Kültür Üniversitesi Akıngüç Oditoryumu ve Sanat Merkezi’nde düzenlenen tören Metin Sözen’in ailesi, dostları, meslektaşları ve öğrencilerini bir araya getirdi. Törende Prof. Dr. Sözen’e doktora unvanını İKÜ Rektörü Prof. Dr. Erhan Güzel takdim etti.

Tören, Prof. Dr. Özgür Tuncer’in Piyano Dinletisi ile başladı. Metin Sözen’in hayatını özetleyen kısa filmde ise eğitim hayatı, Milli Saraylar ve Türkiye Büyük Millet Meclisi’ndeki görevleri ve getirdiği yeni kavramlar, ÇEKÜL Vakfı’nın ve Tarihi Kentler Birliği’nin kuruluş süreçleri ve Prof. Dr. Sözen’in öncülüğünde koruma bilincinin gelişmesine olan katkıları gibi hem İstanbul hem ülkede yürüttüğü çalışmalar anlatıldı. Kısa filmde Sözen’i yakından tanıyan dostlarının ve çalışma arkadaşlarının sözlerine de yer verildi.

Kültür Üniversitesi Mimarlık Fakültesi Dekanı Prof. Dr. Mehmet Şener Küçükdoğu, Sözen’in biyografisini ve İstanbul Teknik Üniversitesi’nde yollarının kesiştiği dönemi paylaştı. Kültür Üniversitesi Rektör Prof. Dr. Güzel de bir konuşma yaparak Onursal Doktora payesini Metin Sözen’e neden verdikleriyle ilgili karar maddelerini sıraladı ve ardından Onursal Doktora Diplomasını alması için Prof. Dr. Metin Sözen alkışlar eşliğinde sahneye davet etti.

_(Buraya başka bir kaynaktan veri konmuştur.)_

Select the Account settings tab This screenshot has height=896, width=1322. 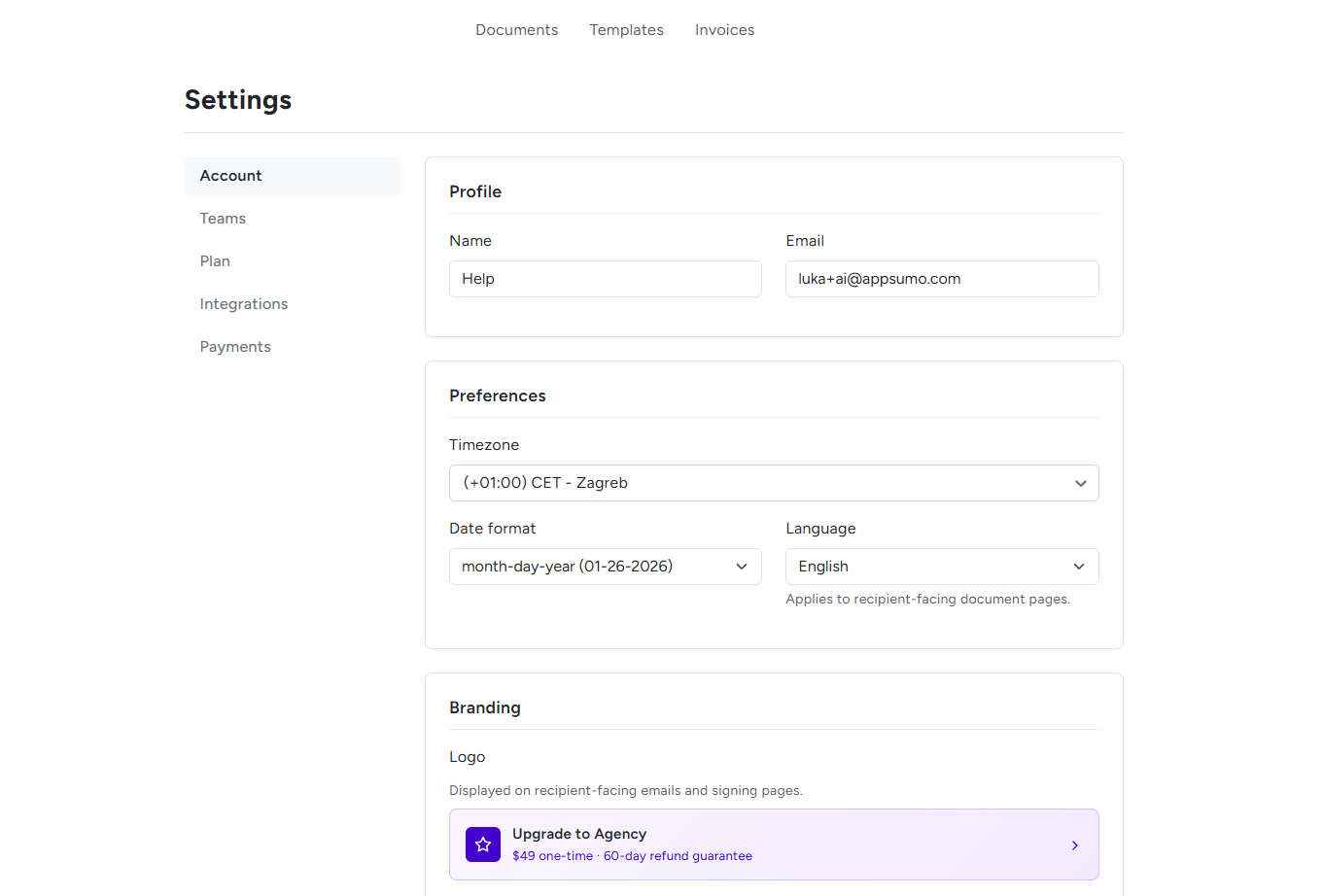[230, 175]
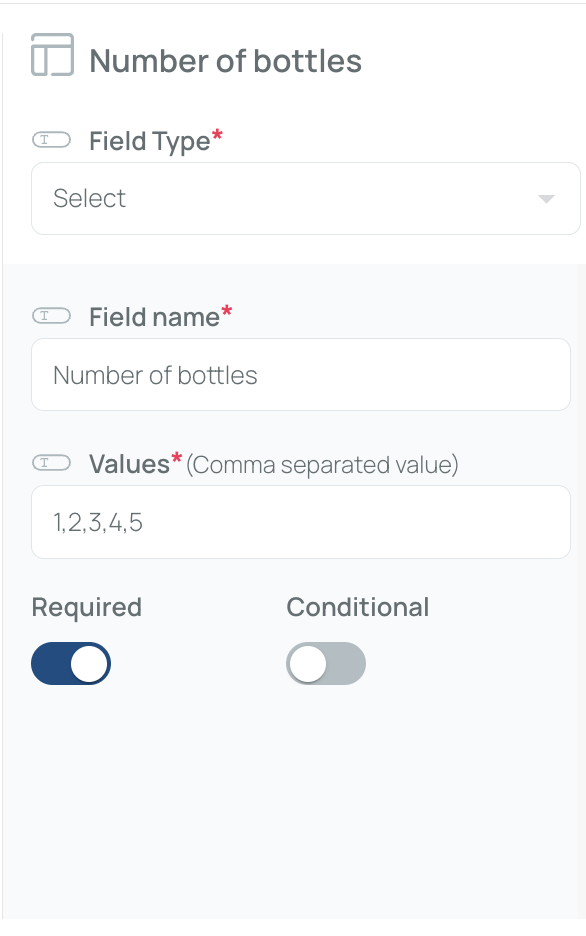Click the text field icon next to Field name
The height and width of the screenshot is (936, 586).
point(51,316)
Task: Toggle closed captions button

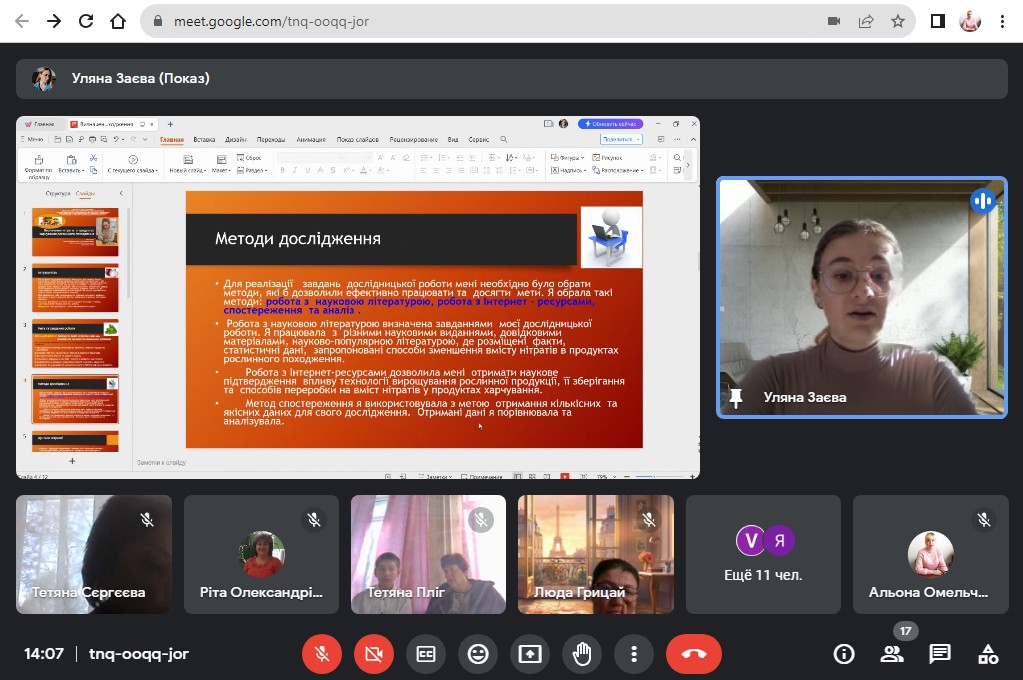Action: (x=426, y=654)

Kültür ve Turizm Eski Bakanı Atilla Koç, Merkez Bankası Eski Başkanı Gazi Erçel, Seyhan Belediye Başkanı Zeydan Karalar, Kültür Varlıkları ve Müzeler Genel Müdürü Yalçın Kurt, Tarihi Kentler Birliği Genel Sekreteri Sezer Cihan ile çok sayıda akademisyen ve öğrencinin takıldığı törende konuşan Sözen, “Miras başkasına rica edilerek korunamaz” dedi.

Törendeki konuşmada salonda bulunan gençlere hitap eden Sözen: “Bu büyük kültür mirası başkasına rica edilerek korunamaz. Bireyin kendini tanıması, anlatabilmesi kendi bilincinin ne kadar geliştiğiyle ilgilidir. Bunun da yolu varlık nedenini öğrenmesiyle olur” diyerek sadece bir kişinin bile yaşadığı kente nasıl dik duracağını anlatabileceği mesajı verdi.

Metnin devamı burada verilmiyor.